Academics need to engage not just with the theory of practice but with bringing the science of medicines to bear on daily practice. And there is plenty for pharmacist of the future to do: undertaking highly technical analyses for patients (so analytical chemistry in schools of pharmacy is not dead) and preparing personalised technologies such as three dimensional printing or nanoparticle-based systems (similarly, extemporaneous dispensing and formulation are not dead). Ultimately a research-based ethos, this will allow each prescription to be the start of a mini research project, insisting on follow up to complete the picture.

Centre for health

Our pharmacies could be recognisable centres for health, where the public could tap into the broad scientific knowledge of our graduates and use their technical skills in ensuring the future of personalised medicines in the post-genomic era.

I am more and more convinced of the value of what we do collectively, but I am frustrated that we do not always convince those in high places.
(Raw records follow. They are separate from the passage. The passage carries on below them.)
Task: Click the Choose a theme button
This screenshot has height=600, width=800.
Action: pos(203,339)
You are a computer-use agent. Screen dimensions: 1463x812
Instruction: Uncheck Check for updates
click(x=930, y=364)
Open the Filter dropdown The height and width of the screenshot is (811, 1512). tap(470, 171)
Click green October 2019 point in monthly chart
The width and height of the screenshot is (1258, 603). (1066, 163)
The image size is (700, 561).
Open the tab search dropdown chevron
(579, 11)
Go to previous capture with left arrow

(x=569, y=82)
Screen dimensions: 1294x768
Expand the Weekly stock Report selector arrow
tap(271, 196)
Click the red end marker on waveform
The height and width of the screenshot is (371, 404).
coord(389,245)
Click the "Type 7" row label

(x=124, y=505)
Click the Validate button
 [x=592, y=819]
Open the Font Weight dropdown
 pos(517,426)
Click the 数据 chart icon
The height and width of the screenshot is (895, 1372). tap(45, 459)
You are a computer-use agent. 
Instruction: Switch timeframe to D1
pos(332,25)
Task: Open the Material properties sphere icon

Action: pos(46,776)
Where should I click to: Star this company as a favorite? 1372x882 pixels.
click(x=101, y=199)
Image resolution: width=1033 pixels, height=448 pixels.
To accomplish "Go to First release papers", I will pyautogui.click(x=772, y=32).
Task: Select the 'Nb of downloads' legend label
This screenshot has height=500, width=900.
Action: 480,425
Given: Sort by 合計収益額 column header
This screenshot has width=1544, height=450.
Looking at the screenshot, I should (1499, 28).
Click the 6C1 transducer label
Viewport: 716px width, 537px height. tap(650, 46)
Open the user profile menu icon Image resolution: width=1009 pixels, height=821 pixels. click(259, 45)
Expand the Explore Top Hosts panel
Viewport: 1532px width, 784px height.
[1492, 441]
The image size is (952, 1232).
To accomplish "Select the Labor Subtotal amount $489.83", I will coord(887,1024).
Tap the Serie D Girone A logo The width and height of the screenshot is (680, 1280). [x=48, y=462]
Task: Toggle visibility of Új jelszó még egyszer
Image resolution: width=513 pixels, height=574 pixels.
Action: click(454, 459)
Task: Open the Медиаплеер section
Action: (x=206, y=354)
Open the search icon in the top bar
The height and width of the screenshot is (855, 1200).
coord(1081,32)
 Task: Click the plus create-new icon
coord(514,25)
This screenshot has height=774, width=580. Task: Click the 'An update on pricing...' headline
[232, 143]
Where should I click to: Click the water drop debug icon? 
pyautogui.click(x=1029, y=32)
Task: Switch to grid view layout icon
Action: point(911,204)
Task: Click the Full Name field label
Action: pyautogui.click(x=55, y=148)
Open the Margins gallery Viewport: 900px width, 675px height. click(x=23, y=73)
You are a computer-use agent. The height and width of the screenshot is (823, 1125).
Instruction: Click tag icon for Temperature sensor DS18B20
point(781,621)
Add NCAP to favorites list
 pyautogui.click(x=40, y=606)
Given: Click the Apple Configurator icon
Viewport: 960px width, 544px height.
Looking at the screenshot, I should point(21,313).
We must promote this community to which we belong and support those who wish to experiment with their practices. An impeccable, modern, clinical pharmacy near the Houses of Parliament might be the best advertisement that we could ever have. Then we would be not the enemy but the force that we should be.

Acknowledgements I thank the President of the Royal Pharmaceutical Society for the invitation to address the Council on 10 October and for the warm reception that I received on the day in question. I have always felt that I have received the support of Presidents and Secretaries and Registrars over the years, even though often they must have disagreed with my views.